[[ Data shown, beginning ]]

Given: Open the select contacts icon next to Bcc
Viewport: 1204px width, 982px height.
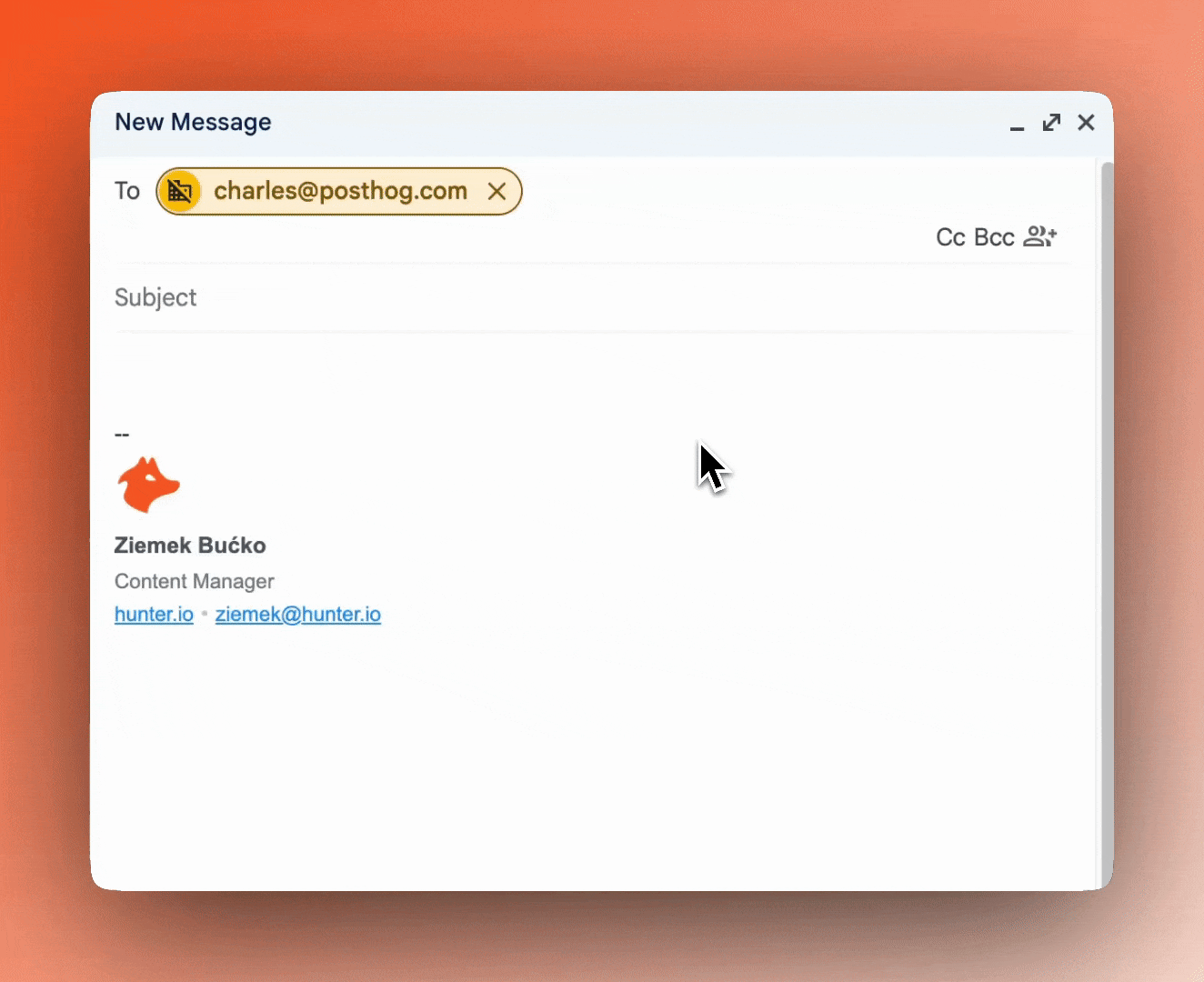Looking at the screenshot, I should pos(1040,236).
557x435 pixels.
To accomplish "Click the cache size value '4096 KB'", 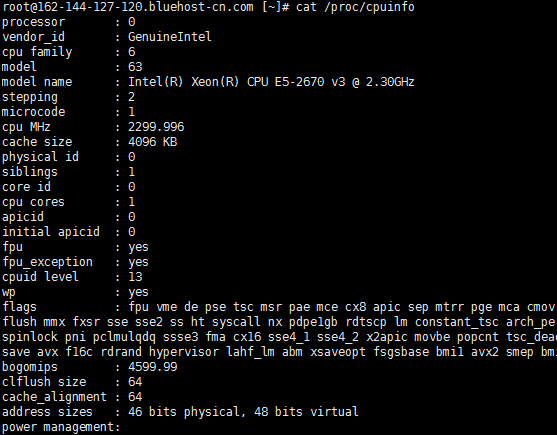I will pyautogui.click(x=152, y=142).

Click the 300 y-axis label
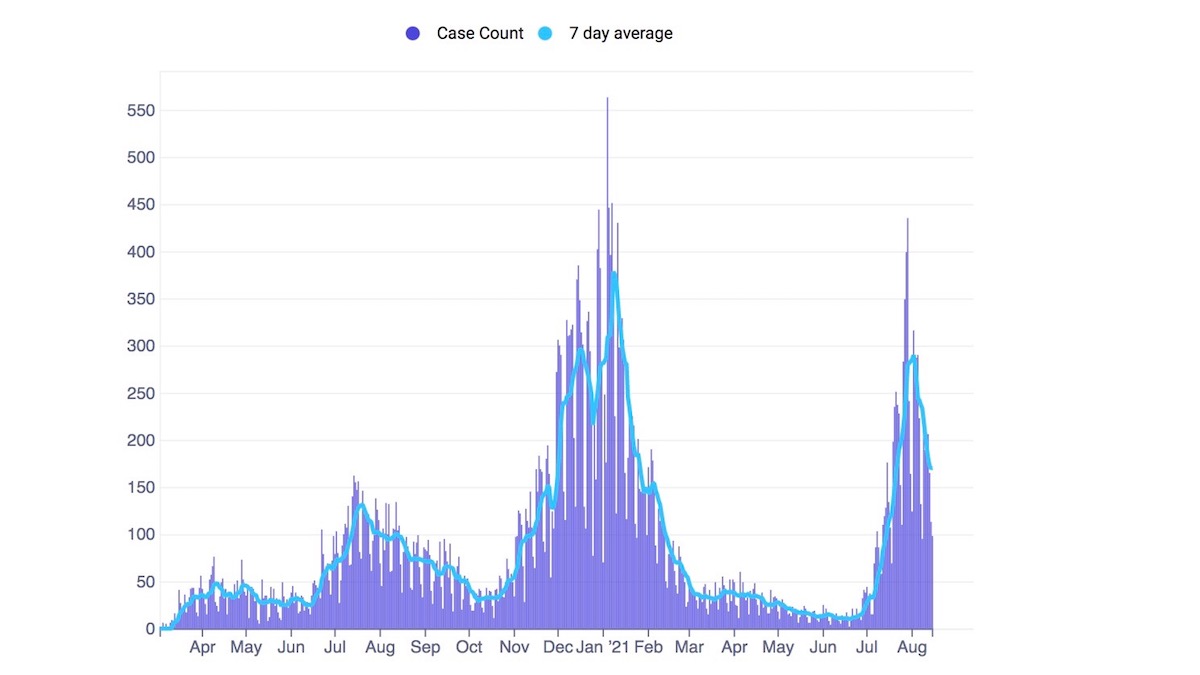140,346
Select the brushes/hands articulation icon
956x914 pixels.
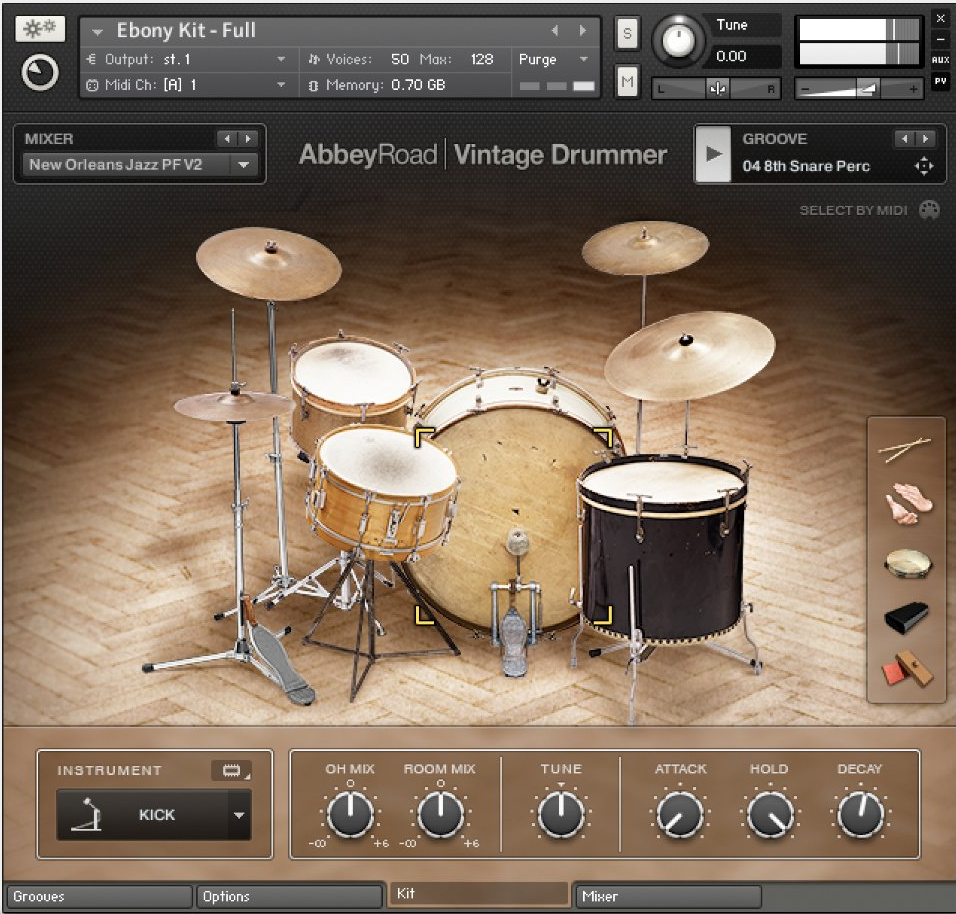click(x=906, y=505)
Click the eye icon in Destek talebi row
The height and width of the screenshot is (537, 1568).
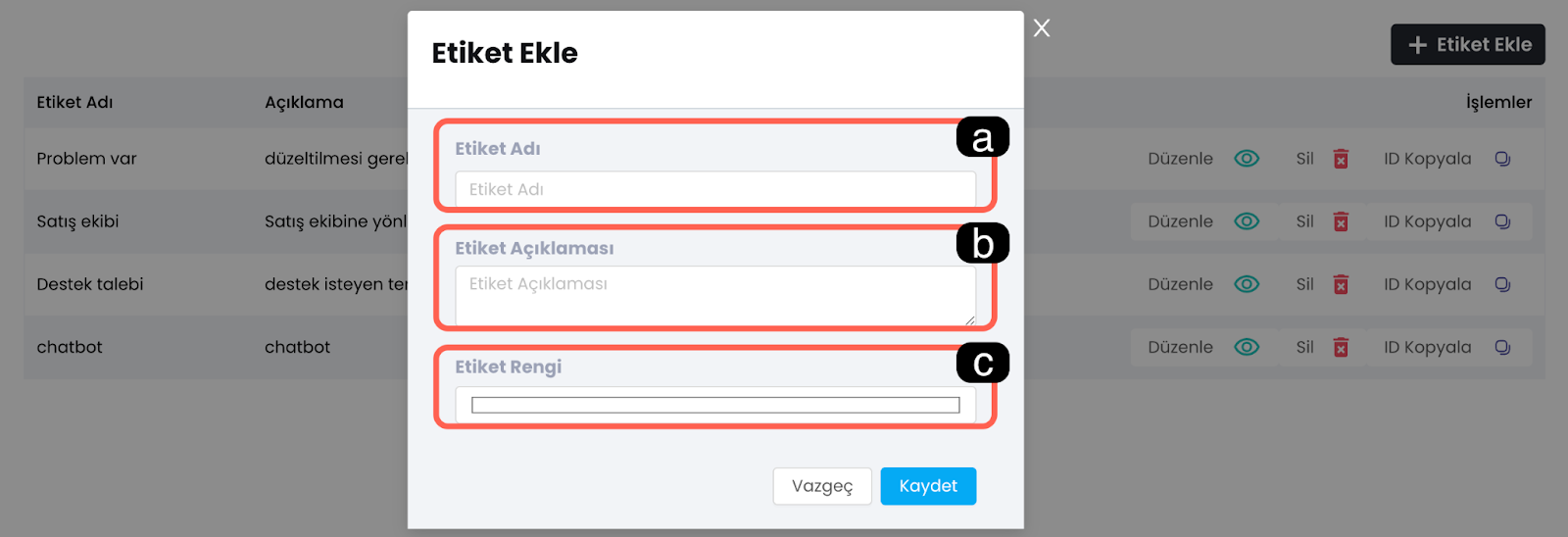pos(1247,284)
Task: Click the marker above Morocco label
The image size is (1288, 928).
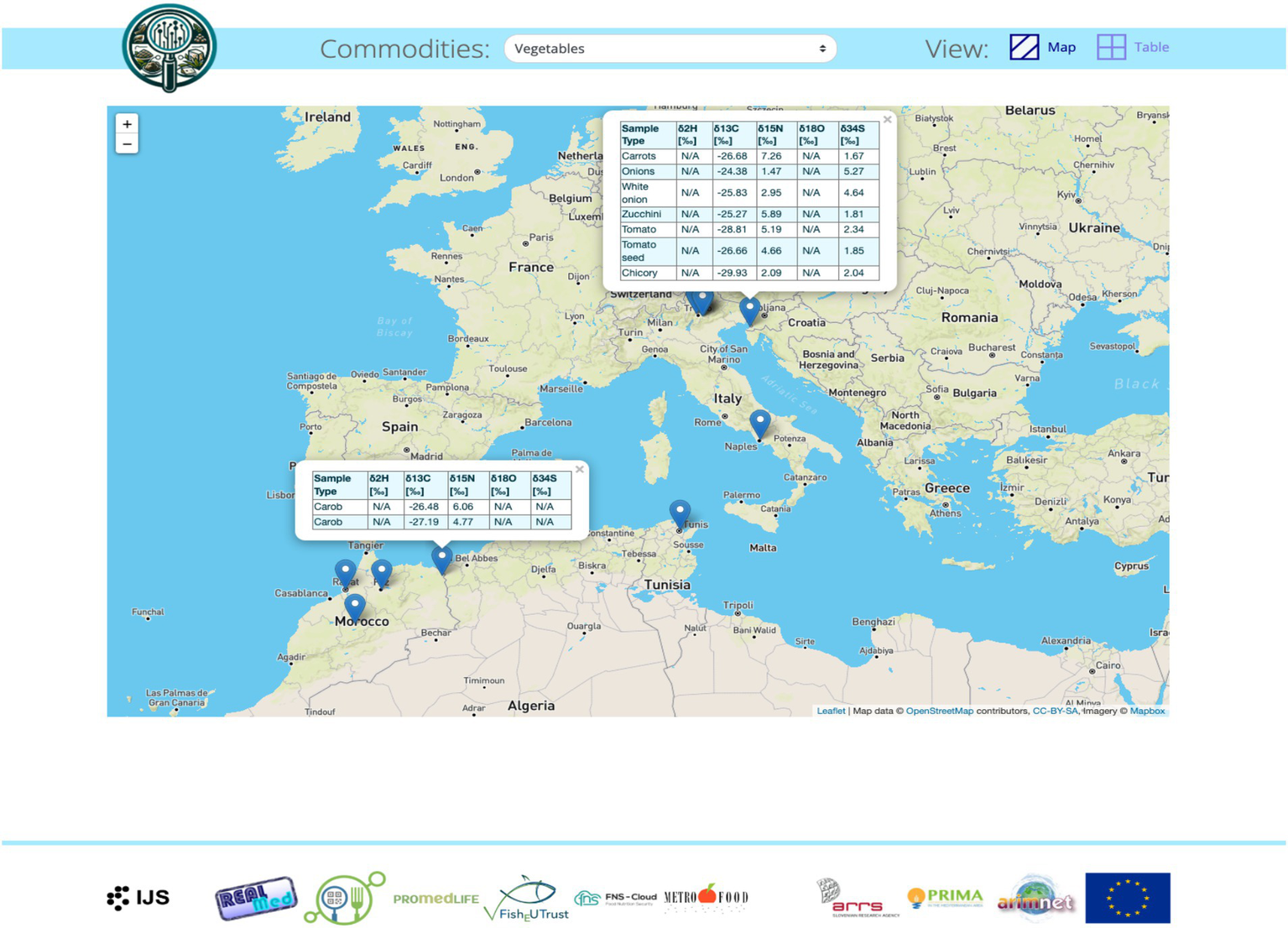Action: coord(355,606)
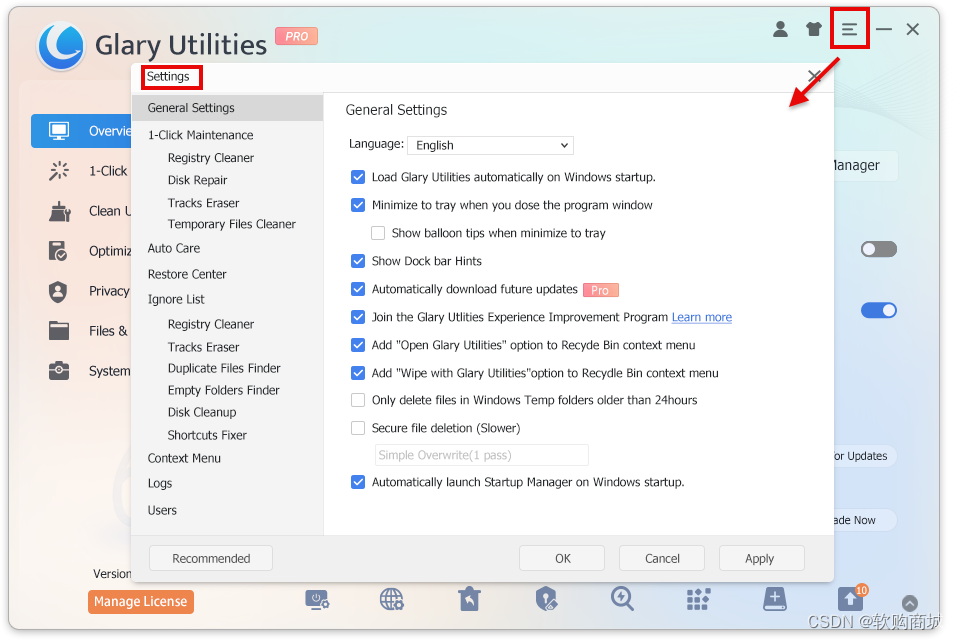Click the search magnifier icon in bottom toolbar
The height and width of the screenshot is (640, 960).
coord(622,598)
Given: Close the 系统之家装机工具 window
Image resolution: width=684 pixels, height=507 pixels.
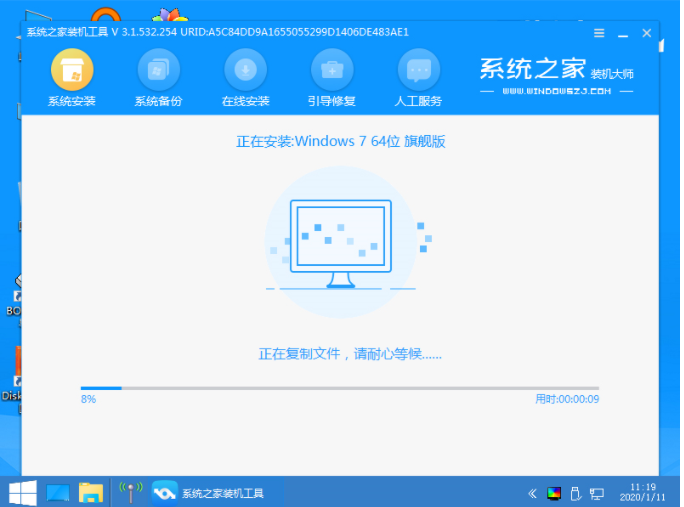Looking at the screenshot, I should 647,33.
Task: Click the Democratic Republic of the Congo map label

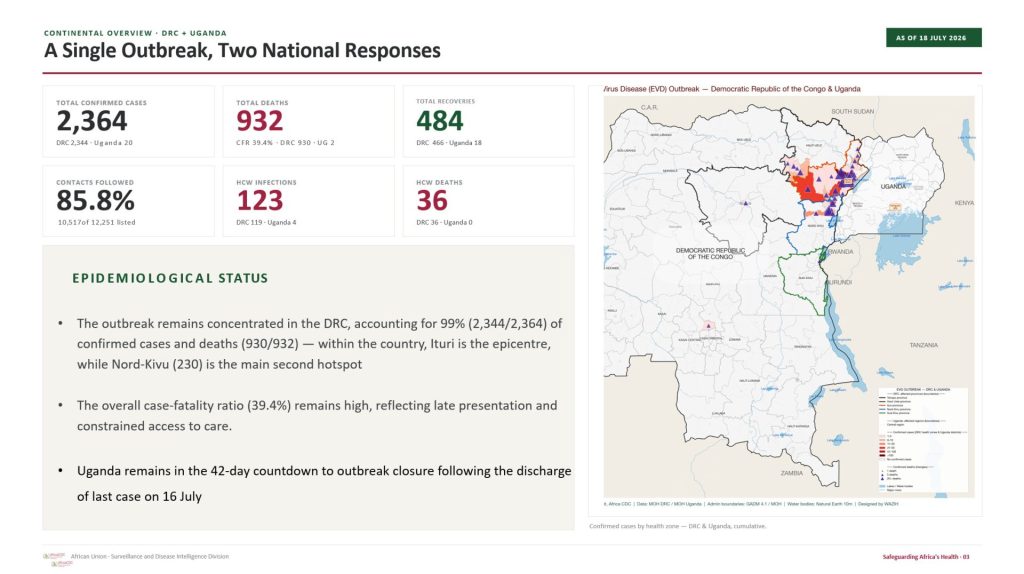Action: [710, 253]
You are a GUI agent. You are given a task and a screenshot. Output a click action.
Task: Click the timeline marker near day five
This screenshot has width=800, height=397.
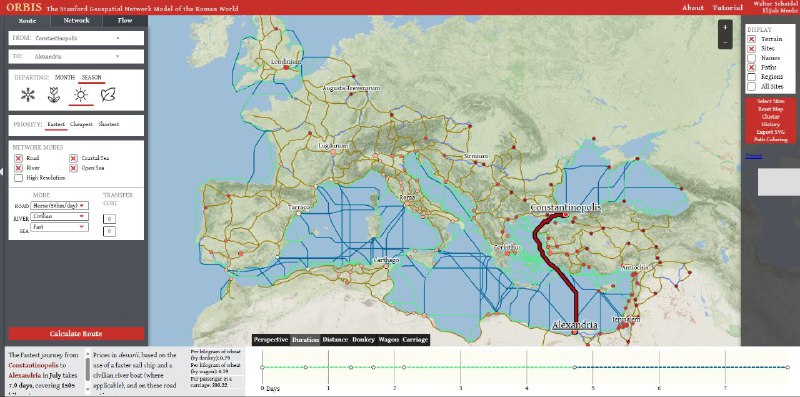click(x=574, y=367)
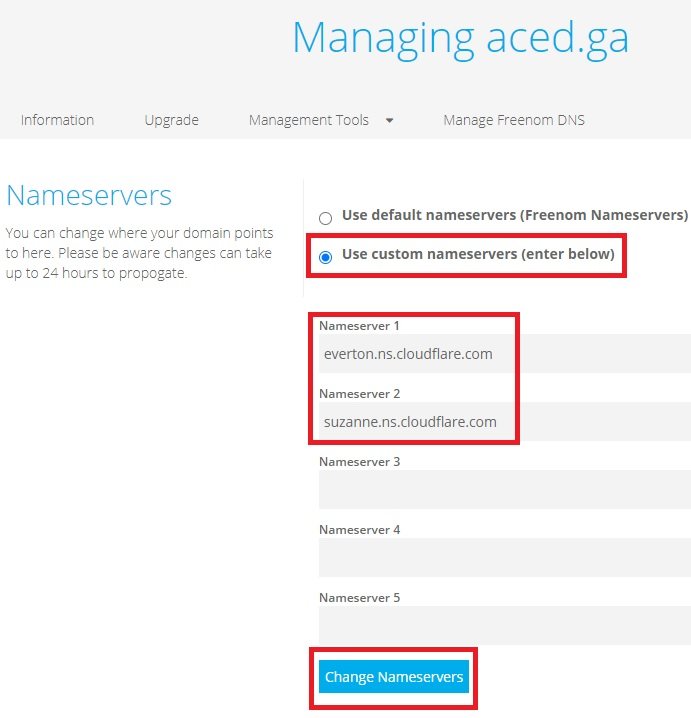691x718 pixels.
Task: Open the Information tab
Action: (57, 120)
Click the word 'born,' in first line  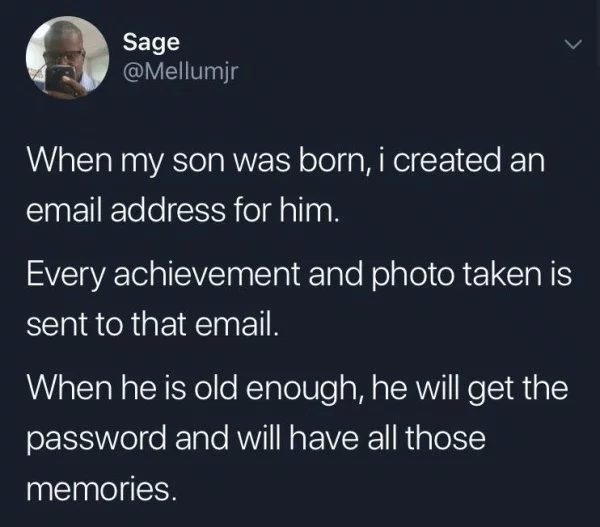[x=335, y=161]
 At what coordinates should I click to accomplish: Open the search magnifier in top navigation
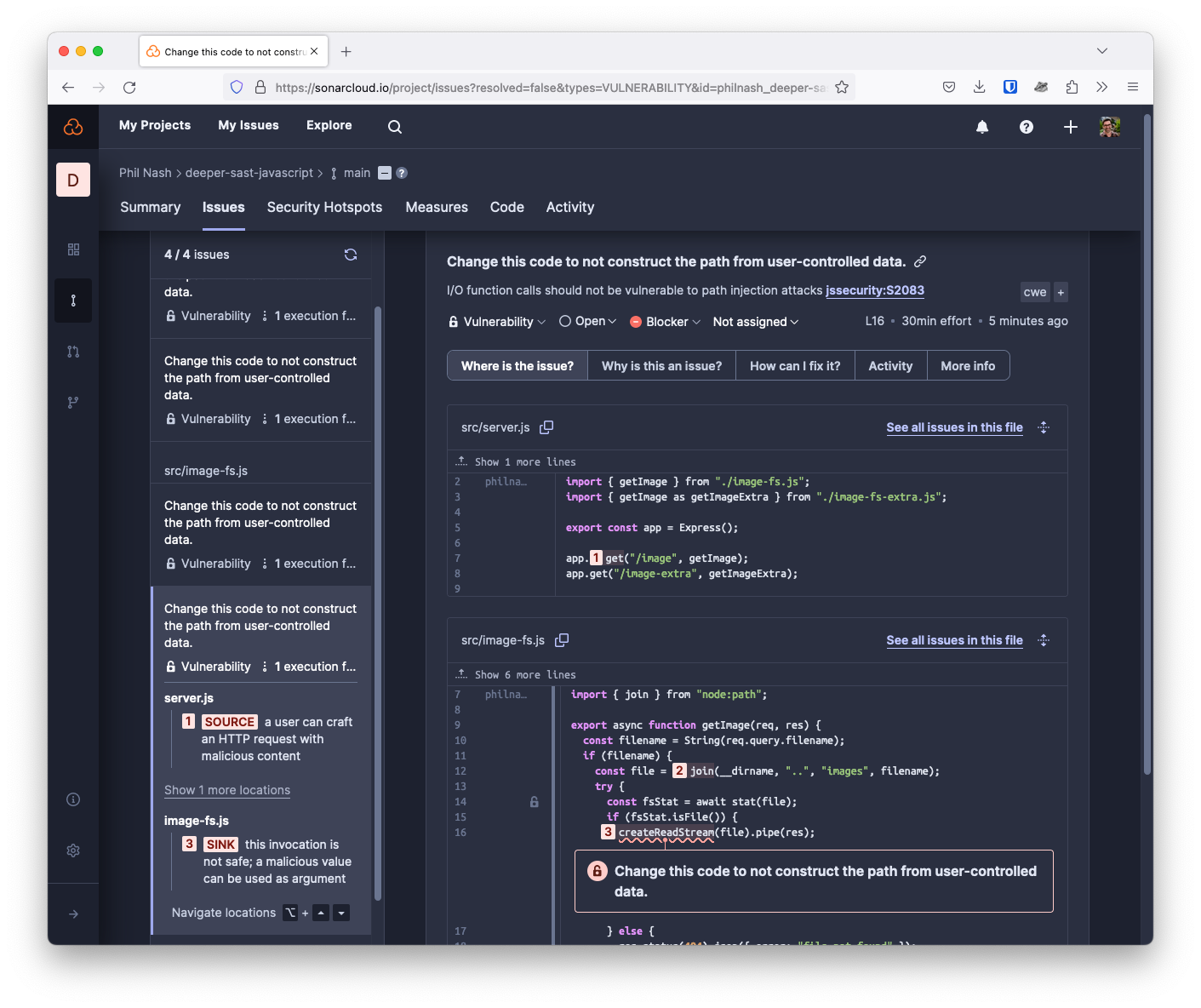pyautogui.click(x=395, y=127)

[[ Data shown, end ]]

» Your goal
What is the number of lines in the data that contain "marker"? Write that number and nothing else.

» Answer to this exercise
2